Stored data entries

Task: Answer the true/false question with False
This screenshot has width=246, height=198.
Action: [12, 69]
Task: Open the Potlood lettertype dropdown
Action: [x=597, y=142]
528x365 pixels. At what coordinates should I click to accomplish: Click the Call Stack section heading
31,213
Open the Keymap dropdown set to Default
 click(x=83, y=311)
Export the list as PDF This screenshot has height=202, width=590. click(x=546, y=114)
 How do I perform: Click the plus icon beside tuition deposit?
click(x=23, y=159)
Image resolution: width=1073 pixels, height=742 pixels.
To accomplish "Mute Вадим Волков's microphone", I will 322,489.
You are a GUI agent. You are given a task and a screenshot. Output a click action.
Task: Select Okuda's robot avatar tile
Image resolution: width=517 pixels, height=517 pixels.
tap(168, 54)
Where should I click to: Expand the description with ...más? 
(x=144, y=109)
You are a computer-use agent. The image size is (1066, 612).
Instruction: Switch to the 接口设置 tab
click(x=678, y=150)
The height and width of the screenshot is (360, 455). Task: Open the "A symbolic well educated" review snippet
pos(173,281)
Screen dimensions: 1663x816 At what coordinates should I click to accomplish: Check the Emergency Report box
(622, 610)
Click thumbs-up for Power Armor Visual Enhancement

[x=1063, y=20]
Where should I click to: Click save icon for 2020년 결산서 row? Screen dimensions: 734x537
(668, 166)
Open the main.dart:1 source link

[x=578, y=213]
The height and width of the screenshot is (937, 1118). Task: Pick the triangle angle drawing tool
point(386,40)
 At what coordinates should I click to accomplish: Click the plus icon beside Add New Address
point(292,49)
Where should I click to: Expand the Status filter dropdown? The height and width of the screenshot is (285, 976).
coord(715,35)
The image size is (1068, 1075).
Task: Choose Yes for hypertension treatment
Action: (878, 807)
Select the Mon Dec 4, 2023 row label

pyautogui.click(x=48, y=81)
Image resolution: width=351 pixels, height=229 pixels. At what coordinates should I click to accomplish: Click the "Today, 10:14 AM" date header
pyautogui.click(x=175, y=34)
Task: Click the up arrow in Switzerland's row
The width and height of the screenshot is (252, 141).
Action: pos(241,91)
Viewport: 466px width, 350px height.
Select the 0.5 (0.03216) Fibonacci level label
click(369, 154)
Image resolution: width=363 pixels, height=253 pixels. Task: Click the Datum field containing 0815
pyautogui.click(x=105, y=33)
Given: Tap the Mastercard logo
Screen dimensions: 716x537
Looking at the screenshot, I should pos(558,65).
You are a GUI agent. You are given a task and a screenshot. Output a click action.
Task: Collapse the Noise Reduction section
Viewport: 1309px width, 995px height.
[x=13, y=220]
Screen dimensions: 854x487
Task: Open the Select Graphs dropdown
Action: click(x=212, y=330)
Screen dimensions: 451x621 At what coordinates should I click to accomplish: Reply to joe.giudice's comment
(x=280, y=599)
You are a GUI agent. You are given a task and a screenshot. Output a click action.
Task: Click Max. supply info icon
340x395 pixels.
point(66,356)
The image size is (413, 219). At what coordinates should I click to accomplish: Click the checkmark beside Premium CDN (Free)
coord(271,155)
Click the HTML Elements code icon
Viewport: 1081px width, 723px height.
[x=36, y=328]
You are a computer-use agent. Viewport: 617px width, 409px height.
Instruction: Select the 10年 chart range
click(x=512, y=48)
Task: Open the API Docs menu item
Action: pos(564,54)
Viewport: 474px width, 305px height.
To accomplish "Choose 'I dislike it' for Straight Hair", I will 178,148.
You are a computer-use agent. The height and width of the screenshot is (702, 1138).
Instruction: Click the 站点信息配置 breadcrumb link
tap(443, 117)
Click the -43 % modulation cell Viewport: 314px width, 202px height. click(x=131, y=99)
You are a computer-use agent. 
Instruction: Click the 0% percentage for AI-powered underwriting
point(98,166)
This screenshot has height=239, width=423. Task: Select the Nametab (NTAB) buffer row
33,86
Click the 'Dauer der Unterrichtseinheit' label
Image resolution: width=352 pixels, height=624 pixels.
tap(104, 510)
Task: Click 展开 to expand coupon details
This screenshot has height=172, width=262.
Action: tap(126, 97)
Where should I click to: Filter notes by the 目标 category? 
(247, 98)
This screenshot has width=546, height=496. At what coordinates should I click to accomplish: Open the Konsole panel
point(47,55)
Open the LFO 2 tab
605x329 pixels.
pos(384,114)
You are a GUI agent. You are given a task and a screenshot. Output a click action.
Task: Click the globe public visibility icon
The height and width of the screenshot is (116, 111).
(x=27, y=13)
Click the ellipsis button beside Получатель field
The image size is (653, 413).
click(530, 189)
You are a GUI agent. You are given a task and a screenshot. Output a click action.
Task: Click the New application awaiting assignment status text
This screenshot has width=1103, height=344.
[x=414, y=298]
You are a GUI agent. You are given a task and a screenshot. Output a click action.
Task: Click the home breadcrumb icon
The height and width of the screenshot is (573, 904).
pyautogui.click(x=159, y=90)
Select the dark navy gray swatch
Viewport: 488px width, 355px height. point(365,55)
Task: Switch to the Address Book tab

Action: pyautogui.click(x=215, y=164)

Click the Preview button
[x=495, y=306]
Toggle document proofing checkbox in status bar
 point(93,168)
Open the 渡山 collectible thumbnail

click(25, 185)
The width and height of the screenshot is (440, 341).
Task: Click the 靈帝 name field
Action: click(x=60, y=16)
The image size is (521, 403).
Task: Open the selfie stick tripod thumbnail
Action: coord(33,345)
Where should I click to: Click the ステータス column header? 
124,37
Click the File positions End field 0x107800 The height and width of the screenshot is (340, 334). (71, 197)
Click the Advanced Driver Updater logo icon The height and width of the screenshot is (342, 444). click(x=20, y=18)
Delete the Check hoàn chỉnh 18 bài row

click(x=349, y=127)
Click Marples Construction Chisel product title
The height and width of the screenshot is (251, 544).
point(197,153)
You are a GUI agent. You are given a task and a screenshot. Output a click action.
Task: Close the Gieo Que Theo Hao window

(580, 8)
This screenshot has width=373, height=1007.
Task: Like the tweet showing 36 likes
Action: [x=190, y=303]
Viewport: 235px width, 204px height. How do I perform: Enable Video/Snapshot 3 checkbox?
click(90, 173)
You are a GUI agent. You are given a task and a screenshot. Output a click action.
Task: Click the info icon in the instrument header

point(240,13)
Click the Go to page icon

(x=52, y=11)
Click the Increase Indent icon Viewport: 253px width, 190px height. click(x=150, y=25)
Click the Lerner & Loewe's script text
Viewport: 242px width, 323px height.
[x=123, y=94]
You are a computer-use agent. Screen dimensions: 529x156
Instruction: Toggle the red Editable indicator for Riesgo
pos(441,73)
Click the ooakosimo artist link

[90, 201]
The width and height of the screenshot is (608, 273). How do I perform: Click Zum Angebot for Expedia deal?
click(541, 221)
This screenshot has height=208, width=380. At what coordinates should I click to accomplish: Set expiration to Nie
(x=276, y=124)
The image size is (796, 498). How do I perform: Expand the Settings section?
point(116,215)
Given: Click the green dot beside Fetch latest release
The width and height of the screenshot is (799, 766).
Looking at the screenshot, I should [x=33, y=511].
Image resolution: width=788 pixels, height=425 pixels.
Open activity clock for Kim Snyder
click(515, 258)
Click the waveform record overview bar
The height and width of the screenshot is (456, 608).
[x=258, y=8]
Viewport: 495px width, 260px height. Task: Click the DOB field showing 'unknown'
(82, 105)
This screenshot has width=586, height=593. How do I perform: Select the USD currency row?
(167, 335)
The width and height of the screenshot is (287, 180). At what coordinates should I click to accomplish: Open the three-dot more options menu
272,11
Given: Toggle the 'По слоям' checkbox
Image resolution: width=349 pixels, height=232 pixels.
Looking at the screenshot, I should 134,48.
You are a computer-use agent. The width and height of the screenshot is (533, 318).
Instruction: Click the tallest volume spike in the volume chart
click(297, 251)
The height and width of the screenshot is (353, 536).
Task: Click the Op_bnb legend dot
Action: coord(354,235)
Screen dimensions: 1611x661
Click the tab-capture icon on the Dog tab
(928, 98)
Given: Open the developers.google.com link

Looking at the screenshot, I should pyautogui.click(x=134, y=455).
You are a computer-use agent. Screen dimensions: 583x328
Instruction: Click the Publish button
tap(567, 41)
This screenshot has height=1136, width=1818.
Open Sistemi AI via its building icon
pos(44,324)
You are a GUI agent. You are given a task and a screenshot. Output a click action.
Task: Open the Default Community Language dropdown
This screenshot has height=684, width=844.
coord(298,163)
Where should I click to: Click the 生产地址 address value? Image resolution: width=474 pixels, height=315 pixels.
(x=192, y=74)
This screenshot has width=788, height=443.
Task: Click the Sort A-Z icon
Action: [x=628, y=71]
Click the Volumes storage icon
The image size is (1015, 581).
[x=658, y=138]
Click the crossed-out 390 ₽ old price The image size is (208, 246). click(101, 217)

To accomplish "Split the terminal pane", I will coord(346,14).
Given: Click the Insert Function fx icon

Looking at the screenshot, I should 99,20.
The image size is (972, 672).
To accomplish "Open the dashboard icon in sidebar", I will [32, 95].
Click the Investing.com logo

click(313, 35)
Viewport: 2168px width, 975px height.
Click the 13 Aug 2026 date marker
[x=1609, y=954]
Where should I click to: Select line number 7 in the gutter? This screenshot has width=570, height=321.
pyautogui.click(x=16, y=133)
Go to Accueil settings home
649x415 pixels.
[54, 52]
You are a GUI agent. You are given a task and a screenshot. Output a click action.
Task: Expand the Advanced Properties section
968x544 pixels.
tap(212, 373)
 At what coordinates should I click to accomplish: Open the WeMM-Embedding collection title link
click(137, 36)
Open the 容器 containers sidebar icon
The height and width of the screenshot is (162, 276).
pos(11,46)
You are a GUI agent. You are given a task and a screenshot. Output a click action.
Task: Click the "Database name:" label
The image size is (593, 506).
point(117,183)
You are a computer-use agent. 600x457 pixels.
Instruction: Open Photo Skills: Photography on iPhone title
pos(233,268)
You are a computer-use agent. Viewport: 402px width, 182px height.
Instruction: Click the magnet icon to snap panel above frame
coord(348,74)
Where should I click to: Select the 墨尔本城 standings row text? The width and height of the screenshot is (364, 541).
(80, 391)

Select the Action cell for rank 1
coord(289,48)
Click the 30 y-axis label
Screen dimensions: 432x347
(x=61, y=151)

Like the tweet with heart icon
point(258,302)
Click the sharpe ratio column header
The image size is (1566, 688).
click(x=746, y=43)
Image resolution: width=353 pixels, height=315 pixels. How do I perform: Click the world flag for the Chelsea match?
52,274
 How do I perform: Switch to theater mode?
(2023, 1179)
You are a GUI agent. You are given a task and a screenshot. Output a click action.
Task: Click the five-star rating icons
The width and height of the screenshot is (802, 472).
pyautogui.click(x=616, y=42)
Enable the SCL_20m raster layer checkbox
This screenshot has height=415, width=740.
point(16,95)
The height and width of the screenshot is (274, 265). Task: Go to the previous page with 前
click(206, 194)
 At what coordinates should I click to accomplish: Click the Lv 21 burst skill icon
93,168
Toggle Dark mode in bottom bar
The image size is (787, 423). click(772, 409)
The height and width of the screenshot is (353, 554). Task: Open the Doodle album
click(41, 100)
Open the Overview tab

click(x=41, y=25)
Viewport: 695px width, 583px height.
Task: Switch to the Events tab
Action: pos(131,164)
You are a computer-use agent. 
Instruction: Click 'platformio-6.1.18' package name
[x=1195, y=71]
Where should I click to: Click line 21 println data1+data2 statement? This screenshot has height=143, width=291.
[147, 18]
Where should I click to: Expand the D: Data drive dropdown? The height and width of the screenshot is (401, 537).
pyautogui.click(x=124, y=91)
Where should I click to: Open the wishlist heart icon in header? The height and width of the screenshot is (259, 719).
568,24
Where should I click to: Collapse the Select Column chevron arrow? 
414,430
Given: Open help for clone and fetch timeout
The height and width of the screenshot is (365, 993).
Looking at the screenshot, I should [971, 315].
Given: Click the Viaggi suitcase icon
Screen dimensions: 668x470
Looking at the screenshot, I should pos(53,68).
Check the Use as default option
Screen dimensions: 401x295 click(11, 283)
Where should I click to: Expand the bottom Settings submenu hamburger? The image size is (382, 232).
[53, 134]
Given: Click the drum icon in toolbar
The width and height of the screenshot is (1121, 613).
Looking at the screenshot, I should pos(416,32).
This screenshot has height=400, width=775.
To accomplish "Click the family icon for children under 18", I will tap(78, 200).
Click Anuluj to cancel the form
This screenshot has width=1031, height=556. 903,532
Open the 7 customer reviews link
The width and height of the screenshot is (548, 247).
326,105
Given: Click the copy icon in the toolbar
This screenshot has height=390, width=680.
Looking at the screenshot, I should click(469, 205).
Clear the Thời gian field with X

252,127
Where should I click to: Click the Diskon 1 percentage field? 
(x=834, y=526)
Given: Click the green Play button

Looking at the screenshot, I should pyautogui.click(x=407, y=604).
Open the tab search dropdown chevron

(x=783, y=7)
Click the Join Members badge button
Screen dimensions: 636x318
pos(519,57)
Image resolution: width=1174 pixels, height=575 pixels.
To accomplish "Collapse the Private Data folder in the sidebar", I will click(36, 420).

GOAL OF THE EXERCISE
Would you retype exactly the lines above, from the line with "Task: Close the Gieo Que Theo Hao window" to the line with "You are a computer-use agent. Screen dimensions: 529x156", with both end lines kept and nothing more?

TASK OUTPUT
Task: Close the Gieo Que Theo Hao window

(580, 8)
This screenshot has width=373, height=1007.
Task: Like the tweet showing 36 likes
Action: [x=190, y=303]
Viewport: 235px width, 204px height. How do I perform: Enable Video/Snapshot 3 checkbox?
click(90, 173)
You are a GUI agent. You are given a task and a screenshot. Output a click action.
Task: Click the info icon in the instrument header

point(240,13)
Click the Go to page icon

(x=52, y=11)
Click the Increase Indent icon Viewport: 253px width, 190px height. click(x=150, y=25)
Click the Lerner & Loewe's script text
Viewport: 242px width, 323px height.
[x=123, y=94]
You are a computer-use agent. Screen dimensions: 529x156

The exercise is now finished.